→ Set exercise: Rewrite the rows beginning at the line that contains "Click the lock icon above the chart" and continuing through the end of the rows, replacing "lock icon" with "padlock icon" and leaving everything else unchanged. Omit the pictures from your answer.
══════
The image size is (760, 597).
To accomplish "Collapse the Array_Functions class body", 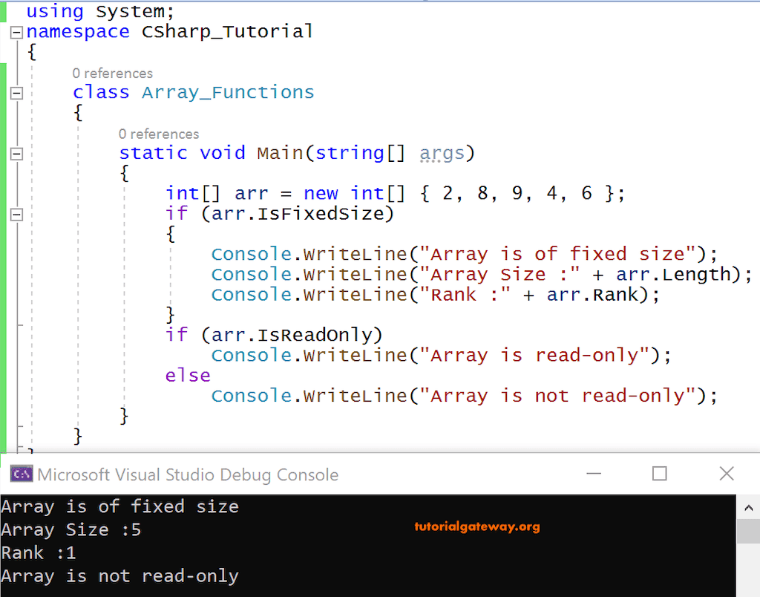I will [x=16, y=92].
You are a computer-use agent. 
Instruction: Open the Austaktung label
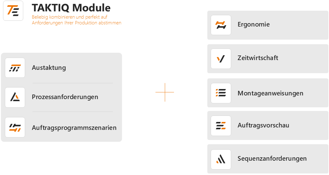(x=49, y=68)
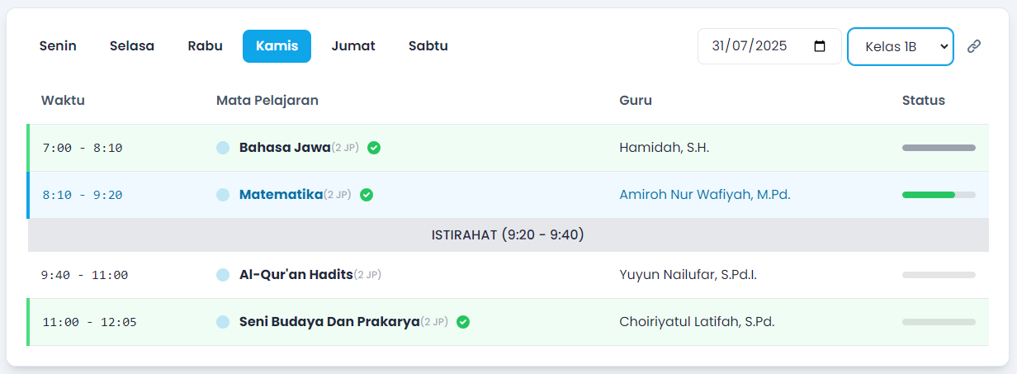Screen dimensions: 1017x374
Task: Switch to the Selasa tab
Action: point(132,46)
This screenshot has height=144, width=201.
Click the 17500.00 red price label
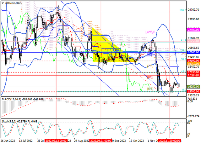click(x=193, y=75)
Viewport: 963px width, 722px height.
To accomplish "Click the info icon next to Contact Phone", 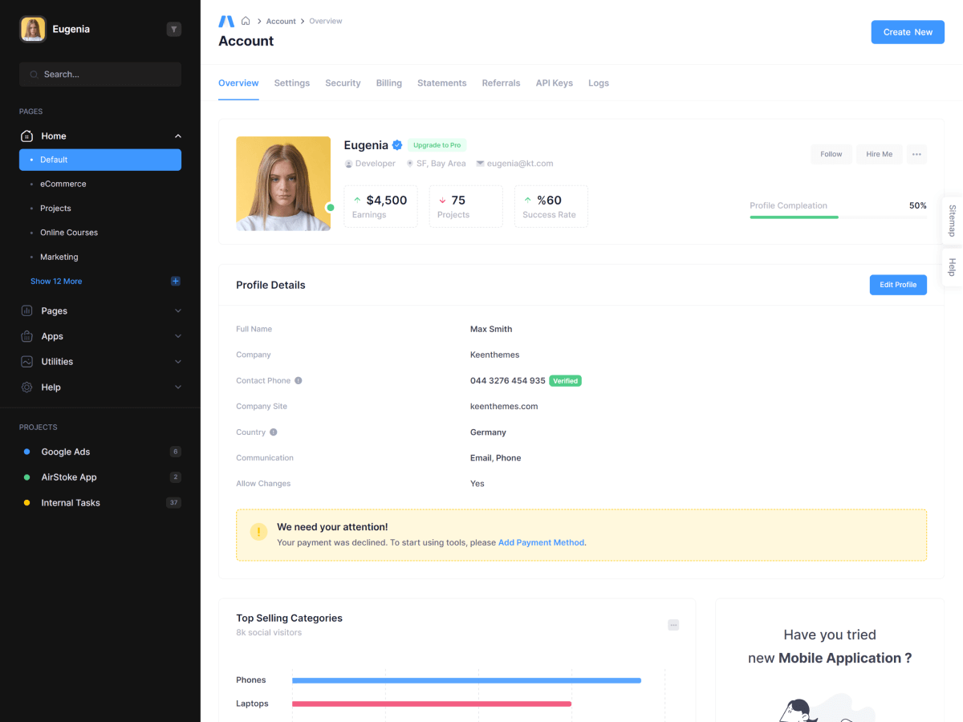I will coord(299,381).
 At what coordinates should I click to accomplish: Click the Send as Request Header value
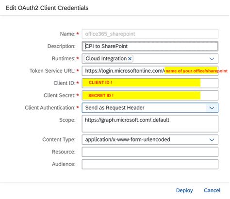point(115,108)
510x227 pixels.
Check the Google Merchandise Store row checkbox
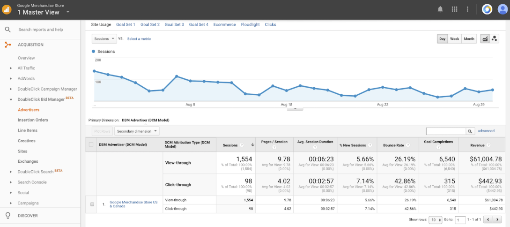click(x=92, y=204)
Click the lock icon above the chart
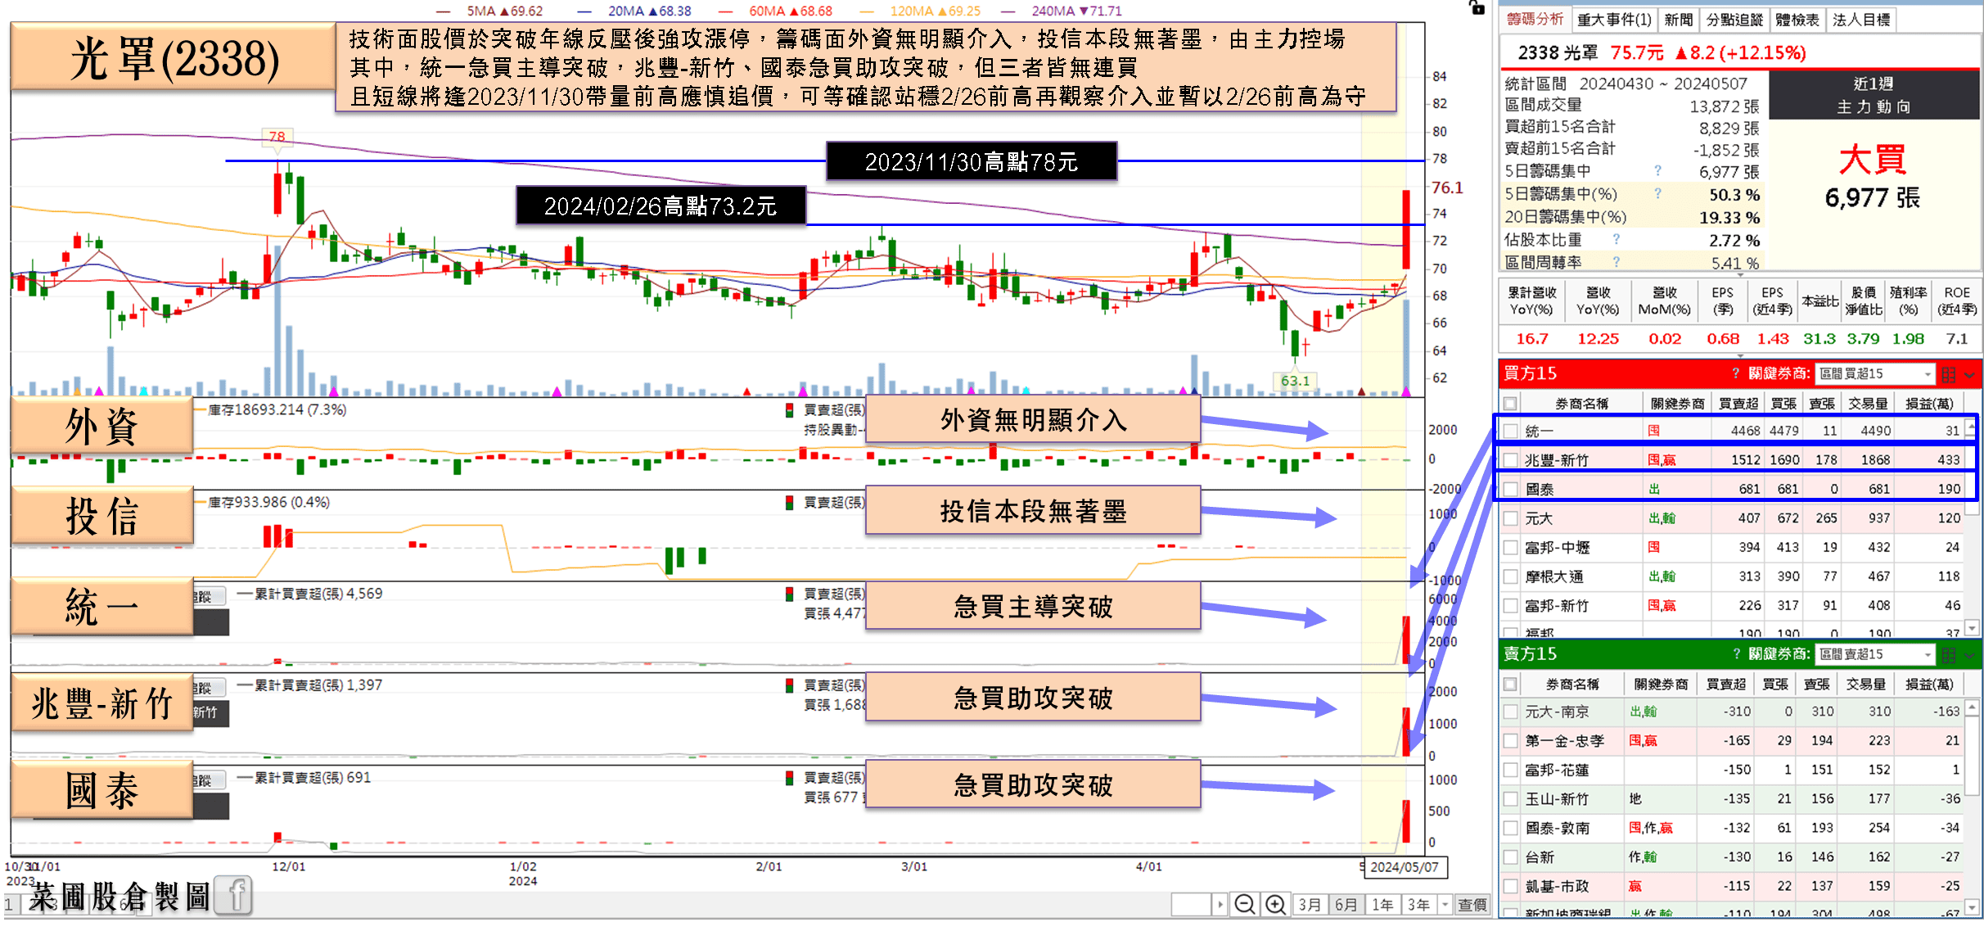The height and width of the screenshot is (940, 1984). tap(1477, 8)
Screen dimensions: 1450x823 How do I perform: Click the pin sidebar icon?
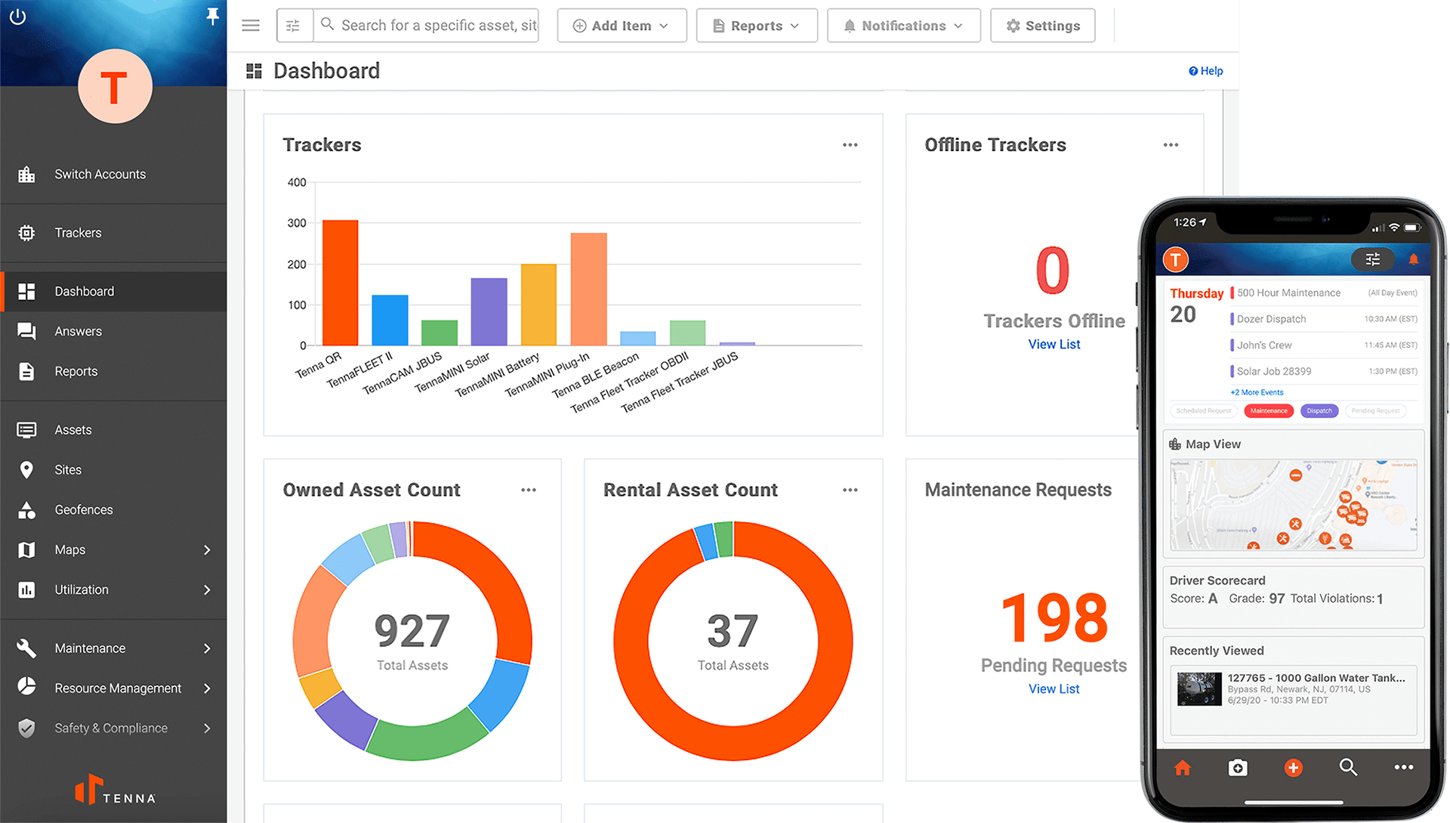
══════
→ Solved problem:
Click the padlock icon above the chart
The height and width of the screenshot is (940, 1984). tap(1477, 8)
Screen dimensions: 1450x823 How do I perform: Click the pin sidebar icon?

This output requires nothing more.